**Exercise details:**
In the material below, find the line with "You are a GUI" and the line with "The height and", then output those two lines and every line between them, exactly.

**Data extracts:**
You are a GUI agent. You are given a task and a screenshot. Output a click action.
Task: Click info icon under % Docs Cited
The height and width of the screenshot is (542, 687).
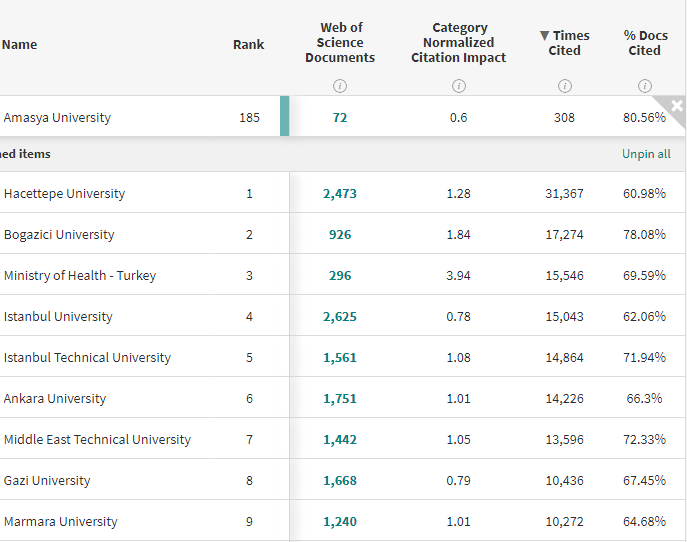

...

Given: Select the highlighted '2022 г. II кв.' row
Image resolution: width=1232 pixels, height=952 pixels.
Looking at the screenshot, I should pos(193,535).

==

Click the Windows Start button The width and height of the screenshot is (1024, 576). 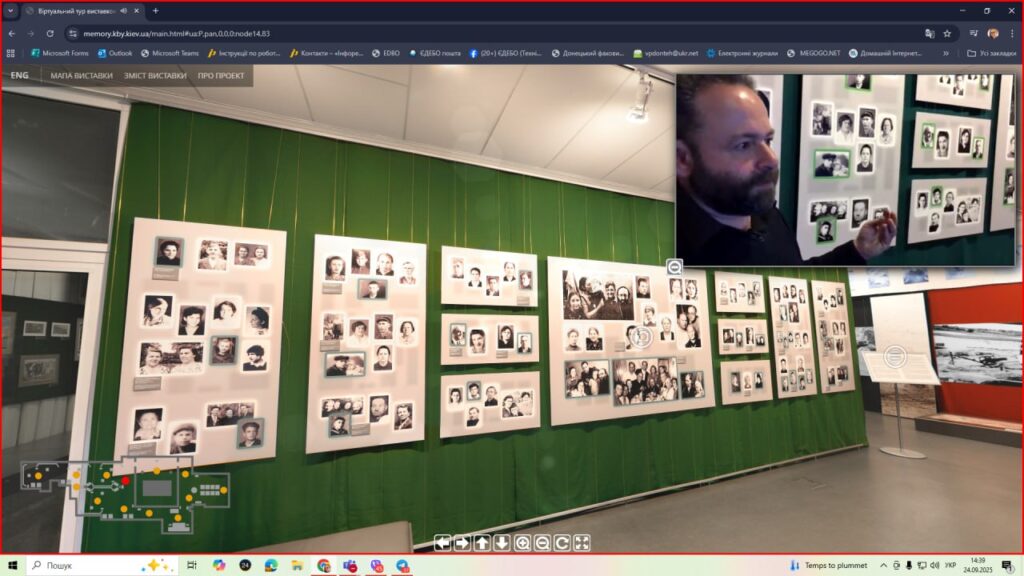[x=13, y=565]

**Written solution:**
You are a GUI agent. You are given a task and a screenshot. Output a click action.
Task: Click info icon under % Docs Cited
The height and width of the screenshot is (542, 687).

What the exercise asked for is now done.